[Request] Continue the thread below about finding the MAC addresses of machines on a network, starting right after its last sentence.

[Extracted text]

·····

How do I discover the MAC address of machines in a network?

I need to discover the machines that are available just with only BIOS installed (no Operating System present). And I need to find the mac address of such machines that are up.

I won't have physical access to the machines. this is for baremetal discovery!

+1  A: 

Since the machines probably don't have IP addresses, I don't think you have a chance to actively query them. They would need to answer packets sent to the broadcast MAC and for e.g. ICMP echo requests, they'd need to send packets with something like 0.0.0.0 as a source IP. This is common and allowed for BOOTP/DHCP, but I haven't seen anything like this implemented by BIOSes yet.

Maybe just logging all MACs that go over the wire with a tool like arpwatch would help? If the machines have PXE booting enabled, you should at least see some DHCP DISCOVERs, before they leave into eternal silence.

al
+2  A: 

You can use WinPcap to monitor the ethernet traffic on your network in the same collision domain. So you could learn all the mac addresses just as a switch does. You could also fake some dhcp messages in order to create some traffic. But this only works with PXE (which is actually made for this scenario) and in your own collision domain.

·····

[Given material]

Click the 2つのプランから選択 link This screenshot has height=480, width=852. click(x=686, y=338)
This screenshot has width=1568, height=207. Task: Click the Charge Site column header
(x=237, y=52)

·····

[Answer for this exercise]
atamanroman
This is the best answer - most BIOSes won't respond to any traffic, so your only option is to wait for them to talk first.
caf
A: 

A just not as "nice" solution as the ones suggested above (working over a network is just comfortable):

If you have physical access to the machines: Plug in a monitor and look the MAC up in the BIOS. If by some reason the MAC isn't listed in the BIOS, you could enable PXE. After reboot, when PXE is initializing, you're going to see the MAC.

Josua Schmid
I won't have physical access to the machines. this is for baremetal discovery!